L’Union des Fabricants (Unifab), association de défense et de promotion de la propriété intellectuelle, a lancé ce 15 janvier une nouvelle campagne de publicité en vue d’alerter les jeunes fumeurs sur la contrefaçon de cigarettes.
C’est ainsi que débute une dépêche AFP que nous reprenons (voir aussi les 22, 23 et 24 janvier).
Cette campagne, composée notamment de trois clips animés de 90 secondes, cible les canaux de vente privilégiés par les trafiquants : les réseaux sociaux.
Elle sera diffusée jusqu’à l’automne 2026, sur Snapchat, TikTok notamment, et sur des banderoles sur des sites marchands comme Amazon et Leboncoin.
« Cette campagne a pour objectif de sensibiliser les plus jeunes aux risques qu’ils prennent lorsqu’ils achètent ce type de produit, afin qu’ils soient conscients que ces produits ne sont pas (…) des vrais produits et des produits vendus licitement », a déclaré la directrice de l’Unifab, Delphine Sarfati-Sobreira, rappelant que les cigarettes de contrefaçon ne répondaient à aucune norme.

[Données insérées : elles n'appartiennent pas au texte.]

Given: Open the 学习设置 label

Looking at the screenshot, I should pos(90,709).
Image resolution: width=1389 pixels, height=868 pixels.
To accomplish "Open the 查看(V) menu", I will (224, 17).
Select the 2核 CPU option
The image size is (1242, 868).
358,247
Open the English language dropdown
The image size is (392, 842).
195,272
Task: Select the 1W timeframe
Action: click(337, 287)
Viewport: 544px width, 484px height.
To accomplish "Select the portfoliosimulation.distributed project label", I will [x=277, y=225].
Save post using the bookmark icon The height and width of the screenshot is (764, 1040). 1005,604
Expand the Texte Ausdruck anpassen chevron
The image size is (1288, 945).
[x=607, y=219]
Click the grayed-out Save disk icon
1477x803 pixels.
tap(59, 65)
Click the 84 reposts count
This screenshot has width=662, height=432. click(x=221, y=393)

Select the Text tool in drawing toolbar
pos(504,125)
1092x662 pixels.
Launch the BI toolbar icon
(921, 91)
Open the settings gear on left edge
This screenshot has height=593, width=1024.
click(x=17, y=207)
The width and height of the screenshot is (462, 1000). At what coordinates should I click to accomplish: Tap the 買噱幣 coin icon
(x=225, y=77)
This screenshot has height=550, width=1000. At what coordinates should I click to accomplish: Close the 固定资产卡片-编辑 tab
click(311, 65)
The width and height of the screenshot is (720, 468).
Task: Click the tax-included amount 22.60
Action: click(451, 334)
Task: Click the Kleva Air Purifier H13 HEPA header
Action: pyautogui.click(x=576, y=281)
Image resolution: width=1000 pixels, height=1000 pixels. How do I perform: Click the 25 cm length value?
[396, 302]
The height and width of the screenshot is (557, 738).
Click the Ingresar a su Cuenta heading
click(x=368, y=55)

Selon Webdrone, une société qui a surveillé la criminalité sur les réseaux sociaux pour Unifab, la contrefaçon a accéléré de 160 % en 2025 par rapport à 2024.
« Les jeunes vont sur le téléphone et directement l’acte d’achat va se faire sur le téléphone. Le contact va se faire sur le téléphone et pour eux c’est totalement naturel. (…) Vous avez besoin de cigarettes, dans la foulée, on va vous proposer de la cigarette, on va proposer un lieu de rendez-vous, on va vous livrer », a expliqué Didier Douilly, expert en cybercriminalité.
Selon l’Unifab, près de la moitié des cigarettes consommées en France sont illicites, issues de la contrefaçon ou de la contrebande.
Le tabac échappant à la fiscalité représentait une perte fiscale de 4,3 milliards d’euros en 2023, d’après un rapport des Douanes.